*** Opening of Reading passage ***
American astronaut (1961–2003)

William Cameron "Willie" McCool (né Graham; September 23, 1961 – February 1, 2003) was an American naval officer and aviator, test pilot, aeronautical engineer, and NASA astronaut, who was the pilot of Space Shuttle Columbia mission STS-107. He and the rest of the crew of STS-107 were killed when Columbia disintegrated during reentry into the atmosphere. McCool was posthumously awarded the Congressional Space Medal of Honor.

== Early life and education ==
McCool was born on September 23, 1961, in San Diego, California. His parents divorced when McCool was young, and in 1969, his mother married Barent McCool, a Naval aviator. McCool was active in the Boy Scouts of America, where he became an Eagle Scout. McCool attended John F. Kennedy High School in Tamuning, Guam from 1967 to 1977. His family relocated to Lubbock, Texas, where he graduated from Coronado High School in 1979.

McCool then enrolled at the United States Naval Academy, where he served as team captain of the U.S. Naval Academy Cross Country team his senior year. He received a Bachelor of Science degree in Applied Science in 1983, graduating second of 1,083 in his class. After graduating, he became a member of the U.S. Naval Academy Alumni Association. McCool received a Master of Science degree in Computer Science from the University of Maryland, College Park in 1985. In 1991, McCool graduated from the United States Naval Test Pilot School, Naval Air Station Patuxent River in Class 101, and he was presented the "Outstanding Student" and "Best DT-II Thesis" awards as a graduate. In 1992, he received a Master of Science in Aeronautical Engineering from the U.S. Naval Postgraduate School.
*** Close of Reading passage ***
• [What to work on] According to the biography of Willie McCool, what rank did he hold in his Naval Academy graduating class?
*** Opening of Data for review ***
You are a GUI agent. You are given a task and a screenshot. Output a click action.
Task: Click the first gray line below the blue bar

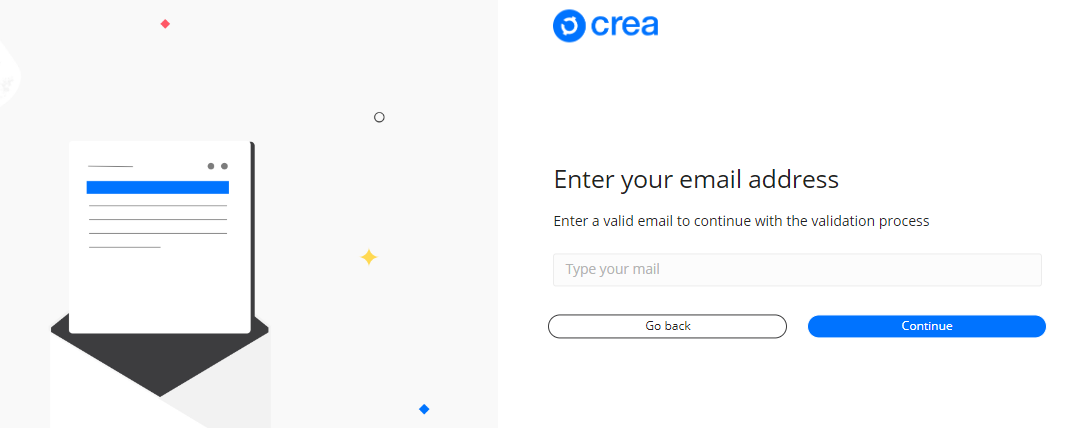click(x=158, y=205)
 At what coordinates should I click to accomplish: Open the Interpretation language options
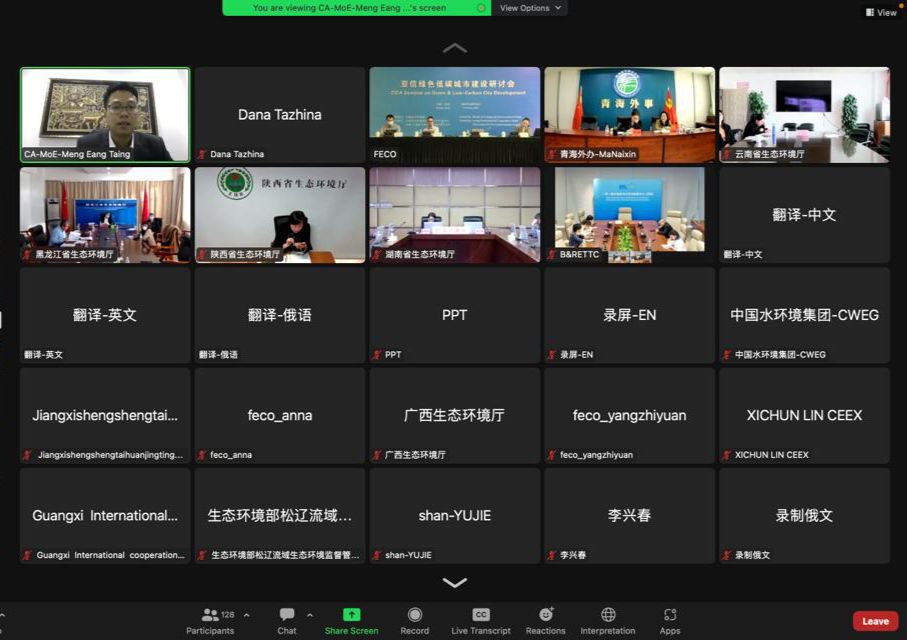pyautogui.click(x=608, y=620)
*** Close of Data for review ***
*** Opening of Data for review ***
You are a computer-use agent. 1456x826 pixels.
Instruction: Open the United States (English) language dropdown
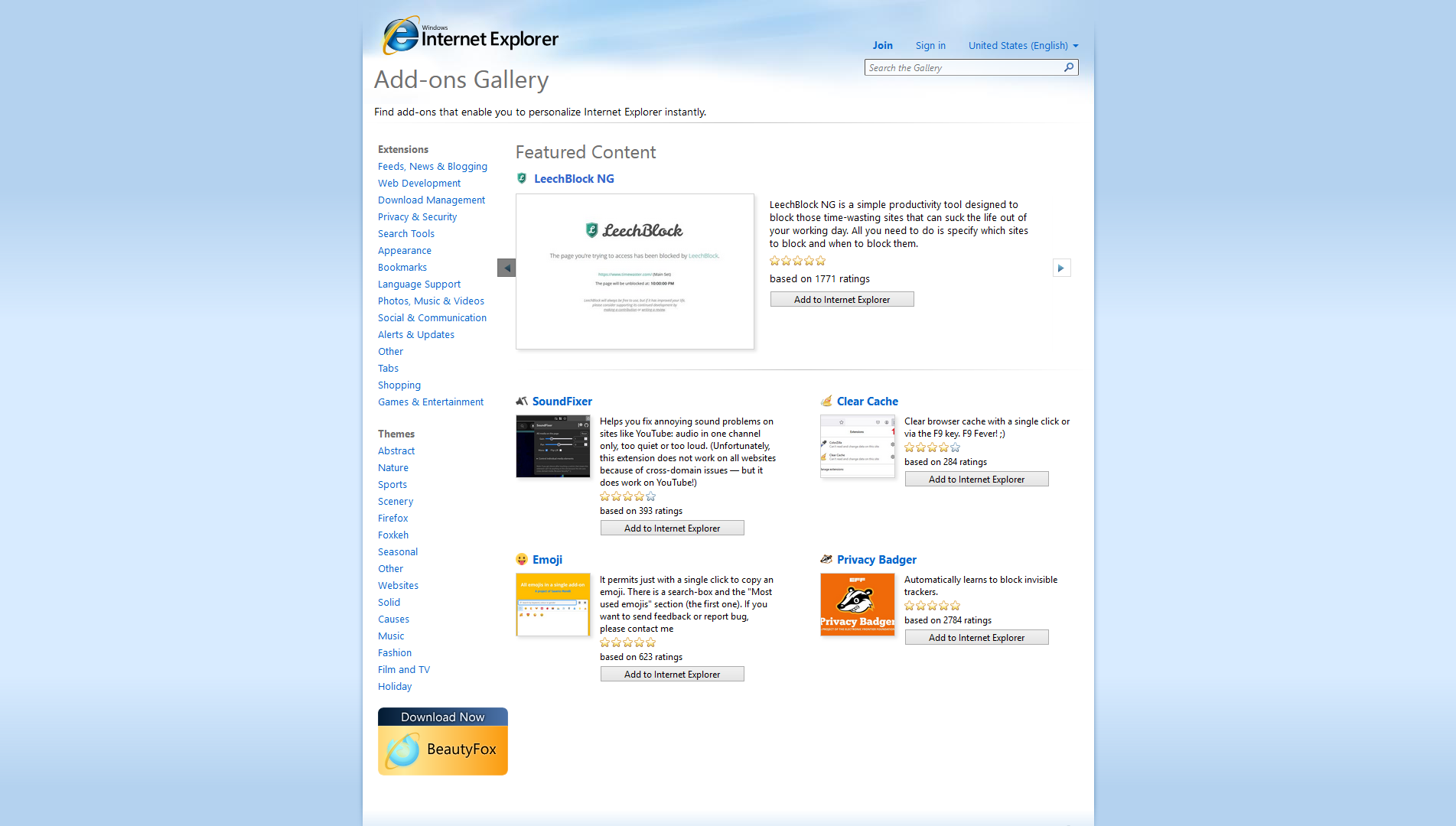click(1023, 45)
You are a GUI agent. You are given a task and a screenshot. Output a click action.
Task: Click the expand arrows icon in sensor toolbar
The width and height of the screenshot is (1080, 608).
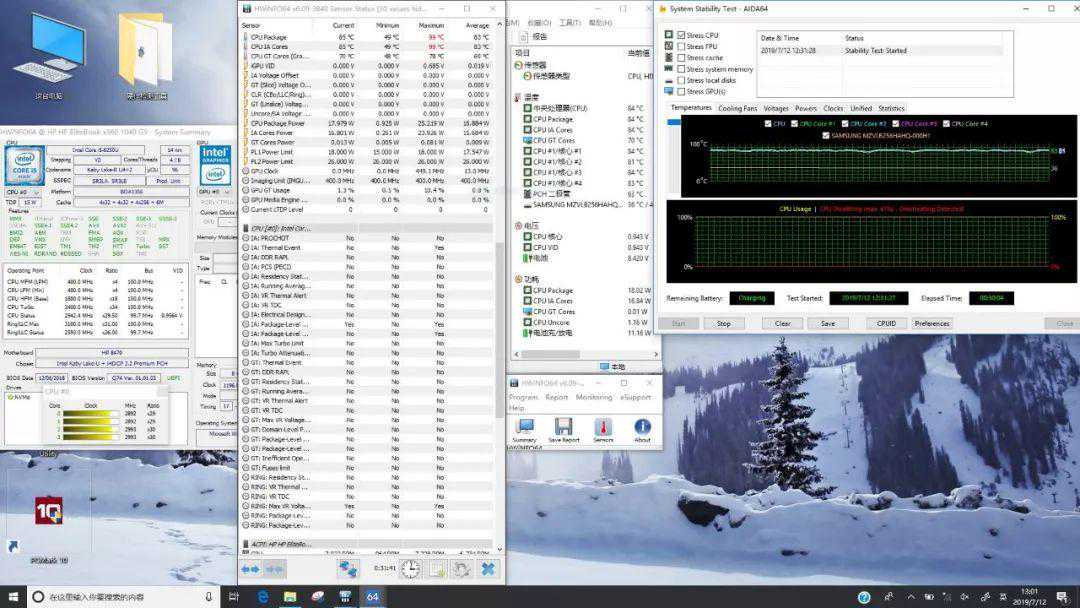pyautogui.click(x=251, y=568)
*** Close of Data for review ***
*** Opening of Data for review ***
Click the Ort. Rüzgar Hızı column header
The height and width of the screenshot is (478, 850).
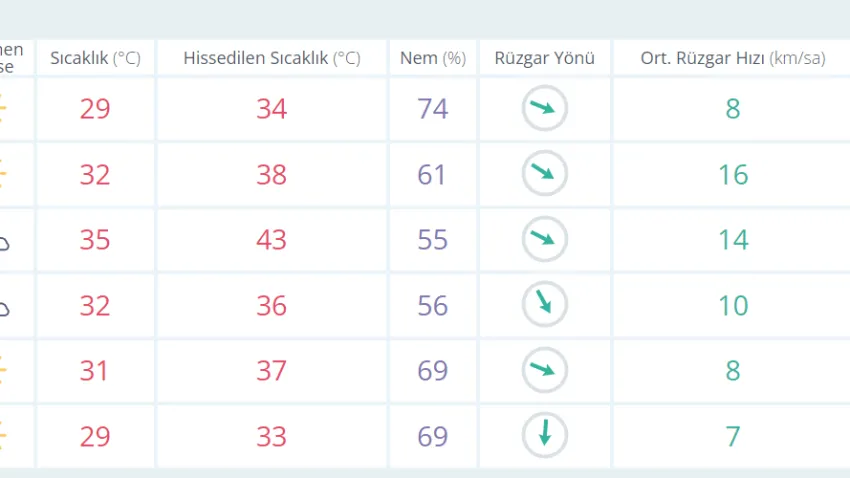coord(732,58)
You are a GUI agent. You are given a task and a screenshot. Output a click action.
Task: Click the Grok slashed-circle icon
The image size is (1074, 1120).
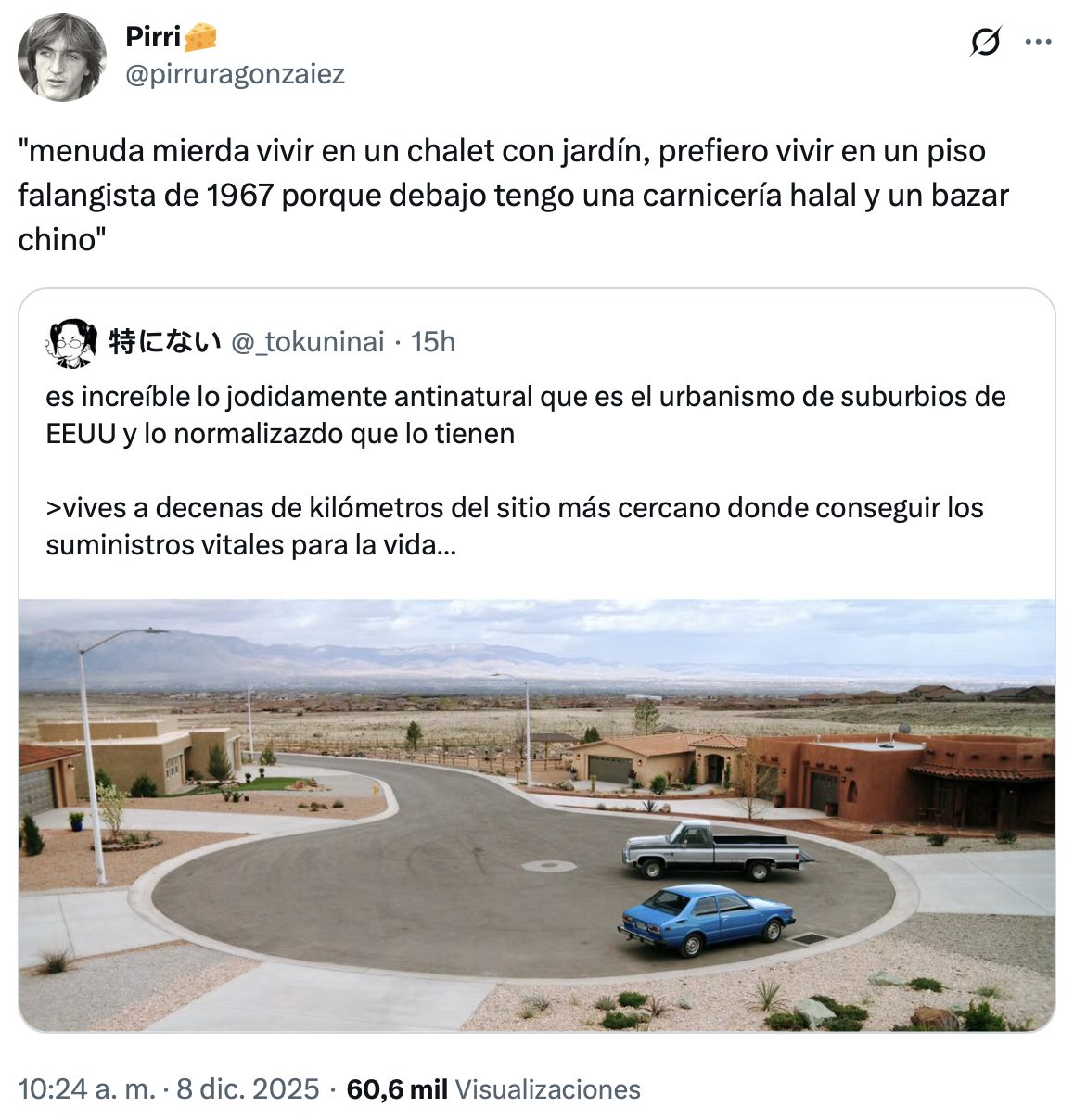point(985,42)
*** Close of Data for review ***
• [Exercise response] He graduated second of 1,083 in his class.